-- Information supplied follows --
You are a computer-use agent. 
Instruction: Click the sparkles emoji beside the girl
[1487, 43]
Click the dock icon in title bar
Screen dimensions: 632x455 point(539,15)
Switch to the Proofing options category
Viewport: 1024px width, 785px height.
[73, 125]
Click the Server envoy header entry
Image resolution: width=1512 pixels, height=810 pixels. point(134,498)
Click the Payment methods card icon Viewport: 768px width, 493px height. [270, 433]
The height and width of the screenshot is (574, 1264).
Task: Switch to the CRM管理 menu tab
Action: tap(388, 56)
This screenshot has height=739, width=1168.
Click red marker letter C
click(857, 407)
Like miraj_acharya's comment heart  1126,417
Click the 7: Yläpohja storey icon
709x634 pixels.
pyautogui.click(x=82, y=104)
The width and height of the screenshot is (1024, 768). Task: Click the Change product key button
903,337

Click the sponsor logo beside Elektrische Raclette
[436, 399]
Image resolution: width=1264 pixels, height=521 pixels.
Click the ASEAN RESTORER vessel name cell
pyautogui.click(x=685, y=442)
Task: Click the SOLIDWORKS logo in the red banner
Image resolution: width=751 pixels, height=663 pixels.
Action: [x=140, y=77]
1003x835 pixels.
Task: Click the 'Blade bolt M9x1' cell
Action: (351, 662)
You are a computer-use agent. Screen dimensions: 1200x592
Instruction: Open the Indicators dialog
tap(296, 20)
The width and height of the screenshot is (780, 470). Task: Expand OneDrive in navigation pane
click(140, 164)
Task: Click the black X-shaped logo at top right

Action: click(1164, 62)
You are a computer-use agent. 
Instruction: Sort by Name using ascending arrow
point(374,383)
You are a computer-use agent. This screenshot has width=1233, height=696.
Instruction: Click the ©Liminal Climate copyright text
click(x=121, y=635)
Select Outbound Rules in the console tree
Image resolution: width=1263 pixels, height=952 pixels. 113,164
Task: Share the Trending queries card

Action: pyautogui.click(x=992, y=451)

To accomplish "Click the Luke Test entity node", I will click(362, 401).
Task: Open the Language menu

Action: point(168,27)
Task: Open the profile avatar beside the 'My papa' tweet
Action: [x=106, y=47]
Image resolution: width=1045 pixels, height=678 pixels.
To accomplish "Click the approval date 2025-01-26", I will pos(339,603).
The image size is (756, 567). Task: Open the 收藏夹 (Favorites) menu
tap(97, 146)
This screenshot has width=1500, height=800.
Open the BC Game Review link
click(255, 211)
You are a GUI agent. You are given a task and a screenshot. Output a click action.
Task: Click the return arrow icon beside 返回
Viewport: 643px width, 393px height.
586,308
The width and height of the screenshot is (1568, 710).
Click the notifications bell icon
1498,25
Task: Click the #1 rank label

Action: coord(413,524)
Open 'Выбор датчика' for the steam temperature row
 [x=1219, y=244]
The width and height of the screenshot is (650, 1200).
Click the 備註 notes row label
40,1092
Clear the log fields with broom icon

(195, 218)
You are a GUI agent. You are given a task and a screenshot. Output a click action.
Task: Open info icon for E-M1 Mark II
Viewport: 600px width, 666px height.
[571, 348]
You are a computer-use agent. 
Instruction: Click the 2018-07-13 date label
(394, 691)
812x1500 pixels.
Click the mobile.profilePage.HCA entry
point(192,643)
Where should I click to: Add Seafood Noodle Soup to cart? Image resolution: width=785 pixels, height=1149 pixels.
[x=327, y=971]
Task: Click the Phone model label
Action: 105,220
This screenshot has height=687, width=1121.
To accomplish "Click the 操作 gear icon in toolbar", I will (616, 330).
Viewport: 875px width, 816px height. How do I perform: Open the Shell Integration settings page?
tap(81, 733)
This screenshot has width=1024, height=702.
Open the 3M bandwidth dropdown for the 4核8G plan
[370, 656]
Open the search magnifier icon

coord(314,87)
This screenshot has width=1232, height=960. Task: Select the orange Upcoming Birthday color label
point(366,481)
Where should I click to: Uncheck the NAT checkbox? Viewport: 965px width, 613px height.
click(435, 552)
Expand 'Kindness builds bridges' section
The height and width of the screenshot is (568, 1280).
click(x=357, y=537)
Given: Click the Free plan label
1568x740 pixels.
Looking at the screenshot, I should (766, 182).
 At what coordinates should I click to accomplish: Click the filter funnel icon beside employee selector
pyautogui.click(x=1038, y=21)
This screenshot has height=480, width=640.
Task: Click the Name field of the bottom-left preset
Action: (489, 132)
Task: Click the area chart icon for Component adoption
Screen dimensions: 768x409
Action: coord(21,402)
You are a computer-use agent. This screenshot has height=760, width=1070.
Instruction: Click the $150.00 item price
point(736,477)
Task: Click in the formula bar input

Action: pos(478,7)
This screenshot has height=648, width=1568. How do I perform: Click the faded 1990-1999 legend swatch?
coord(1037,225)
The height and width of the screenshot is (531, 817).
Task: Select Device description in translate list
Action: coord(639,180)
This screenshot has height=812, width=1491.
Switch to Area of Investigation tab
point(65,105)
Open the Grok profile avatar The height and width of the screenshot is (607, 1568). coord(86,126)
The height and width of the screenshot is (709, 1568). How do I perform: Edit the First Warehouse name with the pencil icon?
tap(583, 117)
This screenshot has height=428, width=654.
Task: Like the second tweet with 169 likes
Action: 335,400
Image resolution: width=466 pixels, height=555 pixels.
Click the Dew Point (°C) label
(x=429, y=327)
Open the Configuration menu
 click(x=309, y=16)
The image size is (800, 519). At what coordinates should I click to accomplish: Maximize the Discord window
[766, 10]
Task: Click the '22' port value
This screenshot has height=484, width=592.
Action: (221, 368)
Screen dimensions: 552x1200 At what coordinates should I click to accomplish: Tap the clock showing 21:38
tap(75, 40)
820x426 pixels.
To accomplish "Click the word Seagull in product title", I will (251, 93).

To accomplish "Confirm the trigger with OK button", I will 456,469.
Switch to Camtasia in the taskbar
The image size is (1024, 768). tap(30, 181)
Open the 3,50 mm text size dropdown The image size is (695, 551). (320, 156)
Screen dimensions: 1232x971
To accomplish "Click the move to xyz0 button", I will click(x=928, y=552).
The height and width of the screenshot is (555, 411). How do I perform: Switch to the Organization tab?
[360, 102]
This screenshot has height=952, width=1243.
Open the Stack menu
-- Information supplied concluded --
§ Exercise:
For the entries above, say how many lines contain the word "will", giving the number alone.

§ Answer:
6